WHAT YOU SHOULD DO |
Swap "folder" for "directory" in everything from the start of the records down to the line containing "tap(171, 307)", and write out those lines again with nothing else changed.

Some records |

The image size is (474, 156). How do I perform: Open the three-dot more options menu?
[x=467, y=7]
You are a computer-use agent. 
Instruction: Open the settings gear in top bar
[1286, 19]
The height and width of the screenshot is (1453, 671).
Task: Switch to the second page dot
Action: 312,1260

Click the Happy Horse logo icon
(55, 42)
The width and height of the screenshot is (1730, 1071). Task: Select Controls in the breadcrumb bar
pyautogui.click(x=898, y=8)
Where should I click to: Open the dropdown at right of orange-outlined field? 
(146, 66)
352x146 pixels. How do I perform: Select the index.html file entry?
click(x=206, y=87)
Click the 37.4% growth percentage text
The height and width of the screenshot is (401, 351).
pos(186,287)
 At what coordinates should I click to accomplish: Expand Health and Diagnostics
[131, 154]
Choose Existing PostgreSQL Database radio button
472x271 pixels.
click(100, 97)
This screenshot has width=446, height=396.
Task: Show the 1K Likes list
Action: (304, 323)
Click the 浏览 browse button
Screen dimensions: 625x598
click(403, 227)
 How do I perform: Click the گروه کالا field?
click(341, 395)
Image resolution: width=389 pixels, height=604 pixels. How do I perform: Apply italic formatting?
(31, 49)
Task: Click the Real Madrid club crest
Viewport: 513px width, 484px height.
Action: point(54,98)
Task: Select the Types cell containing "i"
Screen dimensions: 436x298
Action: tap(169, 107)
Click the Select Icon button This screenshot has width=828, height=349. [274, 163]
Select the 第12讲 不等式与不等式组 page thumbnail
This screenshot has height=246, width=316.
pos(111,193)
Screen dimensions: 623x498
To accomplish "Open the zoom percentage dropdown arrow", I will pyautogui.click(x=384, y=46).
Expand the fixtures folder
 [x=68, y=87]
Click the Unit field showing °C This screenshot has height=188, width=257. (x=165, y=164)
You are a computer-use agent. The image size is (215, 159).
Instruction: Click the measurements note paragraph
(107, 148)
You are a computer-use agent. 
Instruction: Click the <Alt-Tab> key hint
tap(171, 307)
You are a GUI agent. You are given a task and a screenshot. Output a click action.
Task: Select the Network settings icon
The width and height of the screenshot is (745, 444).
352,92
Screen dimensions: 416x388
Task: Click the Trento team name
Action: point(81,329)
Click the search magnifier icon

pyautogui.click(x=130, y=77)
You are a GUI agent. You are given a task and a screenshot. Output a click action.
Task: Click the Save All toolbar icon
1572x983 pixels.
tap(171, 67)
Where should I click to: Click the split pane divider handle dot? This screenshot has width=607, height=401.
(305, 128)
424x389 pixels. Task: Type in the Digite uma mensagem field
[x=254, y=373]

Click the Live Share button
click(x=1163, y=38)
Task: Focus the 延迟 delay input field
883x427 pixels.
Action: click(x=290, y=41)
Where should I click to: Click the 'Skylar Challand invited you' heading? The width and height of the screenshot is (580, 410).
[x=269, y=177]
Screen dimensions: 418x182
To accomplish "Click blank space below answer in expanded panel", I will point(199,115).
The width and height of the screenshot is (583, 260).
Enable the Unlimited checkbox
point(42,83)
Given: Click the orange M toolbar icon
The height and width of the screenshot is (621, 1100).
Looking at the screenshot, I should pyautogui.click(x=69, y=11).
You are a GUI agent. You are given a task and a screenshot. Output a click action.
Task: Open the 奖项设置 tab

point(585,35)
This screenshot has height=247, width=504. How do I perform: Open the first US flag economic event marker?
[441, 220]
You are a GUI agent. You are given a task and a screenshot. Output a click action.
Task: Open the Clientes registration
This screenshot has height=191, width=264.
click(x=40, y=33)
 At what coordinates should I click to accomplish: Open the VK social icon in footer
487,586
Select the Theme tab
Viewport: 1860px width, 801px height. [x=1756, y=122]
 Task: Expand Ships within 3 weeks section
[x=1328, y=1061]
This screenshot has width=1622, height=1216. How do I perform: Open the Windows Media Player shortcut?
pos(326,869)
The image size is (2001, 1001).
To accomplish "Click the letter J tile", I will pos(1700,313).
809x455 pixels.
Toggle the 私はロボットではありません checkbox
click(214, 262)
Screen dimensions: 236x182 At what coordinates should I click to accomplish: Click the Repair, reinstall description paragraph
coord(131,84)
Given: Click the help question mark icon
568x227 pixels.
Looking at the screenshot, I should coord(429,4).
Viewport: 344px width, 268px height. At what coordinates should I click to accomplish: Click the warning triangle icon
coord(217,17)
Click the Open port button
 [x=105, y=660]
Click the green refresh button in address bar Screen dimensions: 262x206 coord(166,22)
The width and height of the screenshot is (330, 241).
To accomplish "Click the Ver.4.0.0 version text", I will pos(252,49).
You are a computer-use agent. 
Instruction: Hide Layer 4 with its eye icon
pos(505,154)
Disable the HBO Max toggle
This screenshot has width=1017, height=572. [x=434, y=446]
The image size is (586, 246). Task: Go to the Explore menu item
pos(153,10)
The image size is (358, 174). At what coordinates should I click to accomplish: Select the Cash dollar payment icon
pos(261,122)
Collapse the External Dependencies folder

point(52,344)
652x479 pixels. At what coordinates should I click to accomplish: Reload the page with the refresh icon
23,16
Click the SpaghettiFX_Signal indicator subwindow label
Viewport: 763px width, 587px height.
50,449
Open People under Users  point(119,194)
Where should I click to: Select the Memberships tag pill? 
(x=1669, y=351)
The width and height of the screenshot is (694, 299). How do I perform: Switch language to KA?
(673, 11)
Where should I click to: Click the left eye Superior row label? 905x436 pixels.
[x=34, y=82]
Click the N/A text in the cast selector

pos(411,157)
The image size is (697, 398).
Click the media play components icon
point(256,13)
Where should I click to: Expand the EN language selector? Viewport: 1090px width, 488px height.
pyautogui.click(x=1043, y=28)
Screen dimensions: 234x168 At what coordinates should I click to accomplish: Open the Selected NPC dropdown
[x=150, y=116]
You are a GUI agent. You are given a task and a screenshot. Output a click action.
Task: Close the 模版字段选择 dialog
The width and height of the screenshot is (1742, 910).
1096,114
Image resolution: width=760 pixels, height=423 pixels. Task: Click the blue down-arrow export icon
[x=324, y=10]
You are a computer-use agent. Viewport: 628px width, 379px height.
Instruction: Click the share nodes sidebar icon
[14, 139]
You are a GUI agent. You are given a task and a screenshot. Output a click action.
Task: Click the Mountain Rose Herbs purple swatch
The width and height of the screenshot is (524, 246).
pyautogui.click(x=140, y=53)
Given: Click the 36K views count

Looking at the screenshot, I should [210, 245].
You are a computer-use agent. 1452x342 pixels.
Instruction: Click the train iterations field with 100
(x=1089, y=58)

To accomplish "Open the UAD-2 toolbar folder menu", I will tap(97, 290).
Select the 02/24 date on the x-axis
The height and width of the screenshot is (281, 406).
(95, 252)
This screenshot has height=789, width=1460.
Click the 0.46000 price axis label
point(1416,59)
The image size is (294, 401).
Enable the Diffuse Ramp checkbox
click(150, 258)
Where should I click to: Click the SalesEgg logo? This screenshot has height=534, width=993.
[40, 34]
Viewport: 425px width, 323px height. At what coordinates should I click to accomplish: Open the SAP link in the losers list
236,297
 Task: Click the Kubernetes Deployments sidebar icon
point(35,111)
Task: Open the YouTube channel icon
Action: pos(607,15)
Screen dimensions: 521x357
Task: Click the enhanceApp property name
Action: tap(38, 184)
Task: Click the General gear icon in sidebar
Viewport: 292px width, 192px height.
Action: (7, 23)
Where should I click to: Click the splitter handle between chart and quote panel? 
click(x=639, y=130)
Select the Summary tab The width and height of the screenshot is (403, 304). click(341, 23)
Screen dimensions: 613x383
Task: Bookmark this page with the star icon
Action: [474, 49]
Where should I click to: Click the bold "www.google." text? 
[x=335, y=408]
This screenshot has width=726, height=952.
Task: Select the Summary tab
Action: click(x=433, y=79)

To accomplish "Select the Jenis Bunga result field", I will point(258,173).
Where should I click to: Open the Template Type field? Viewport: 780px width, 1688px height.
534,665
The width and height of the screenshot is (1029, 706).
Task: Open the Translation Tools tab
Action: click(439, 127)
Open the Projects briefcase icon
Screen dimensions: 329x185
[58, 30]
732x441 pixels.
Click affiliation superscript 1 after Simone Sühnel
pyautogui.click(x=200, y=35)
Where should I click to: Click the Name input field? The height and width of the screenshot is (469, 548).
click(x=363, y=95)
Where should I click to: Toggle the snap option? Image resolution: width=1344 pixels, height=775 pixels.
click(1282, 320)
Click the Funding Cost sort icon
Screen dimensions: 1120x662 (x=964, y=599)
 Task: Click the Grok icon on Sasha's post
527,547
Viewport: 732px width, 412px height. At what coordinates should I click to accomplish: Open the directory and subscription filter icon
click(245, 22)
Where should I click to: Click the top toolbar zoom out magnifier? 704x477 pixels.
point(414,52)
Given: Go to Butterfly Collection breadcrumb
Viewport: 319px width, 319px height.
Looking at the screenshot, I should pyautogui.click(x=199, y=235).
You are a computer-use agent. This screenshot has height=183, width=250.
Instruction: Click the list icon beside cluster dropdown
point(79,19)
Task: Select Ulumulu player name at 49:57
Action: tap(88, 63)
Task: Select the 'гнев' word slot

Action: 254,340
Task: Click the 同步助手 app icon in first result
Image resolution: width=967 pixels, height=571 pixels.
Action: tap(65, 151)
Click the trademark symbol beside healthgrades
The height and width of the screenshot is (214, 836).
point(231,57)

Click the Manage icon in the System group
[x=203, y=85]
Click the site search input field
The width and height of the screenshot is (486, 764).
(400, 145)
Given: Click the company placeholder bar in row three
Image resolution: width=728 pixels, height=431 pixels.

RESULT BELOW |
The image size is (474, 156). How do I perform: Open the three-dot more options menu?
[x=467, y=7]
You are a computer-use agent. 
Instruction: Open the settings gear in top bar
[1286, 19]
The height and width of the screenshot is (1453, 671).
Task: Switch to the second page dot
Action: 312,1260

Click the Happy Horse logo icon
(55, 42)
The width and height of the screenshot is (1730, 1071). Task: Select Controls in the breadcrumb bar
pyautogui.click(x=898, y=8)
Where should I click to: Open the dropdown at right of orange-outlined field? 
(146, 66)
352x146 pixels. How do I perform: Select the index.html file entry?
click(x=206, y=87)
Click the 37.4% growth percentage text
The height and width of the screenshot is (401, 351).
pos(186,287)
 At what coordinates should I click to accomplish: Expand Health and Diagnostics
[131, 154]
Choose Existing PostgreSQL Database radio button
472x271 pixels.
click(100, 97)
This screenshot has width=446, height=396.
Task: Show the 1K Likes list
Action: (304, 323)
Click the 浏览 browse button
Screen dimensions: 625x598
click(403, 227)
 How do I perform: Click the گروه کالا field?
click(341, 395)
Image resolution: width=389 pixels, height=604 pixels. How do I perform: Apply italic formatting?
(31, 49)
Task: Click the Real Madrid club crest
Viewport: 513px width, 484px height.
Action: point(54,98)
Task: Select the Types cell containing "i"
Screen dimensions: 436x298
Action: tap(169, 107)
Click the Select Icon button This screenshot has width=828, height=349. [274, 163]
Select the 第12讲 不等式与不等式组 page thumbnail
This screenshot has height=246, width=316.
pos(111,193)
Screen dimensions: 623x498
To accomplish "Open the zoom percentage dropdown arrow", I will pyautogui.click(x=384, y=46).
Expand the fixtures directory
 [x=68, y=87]
Click the Unit field showing °C This screenshot has height=188, width=257. (x=165, y=164)
You are a computer-use agent. The image size is (215, 159).
Instruction: Click the measurements note paragraph
(107, 148)
You are a computer-use agent. 
Instruction: Click the <Alt-Tab> key hint
tap(171, 307)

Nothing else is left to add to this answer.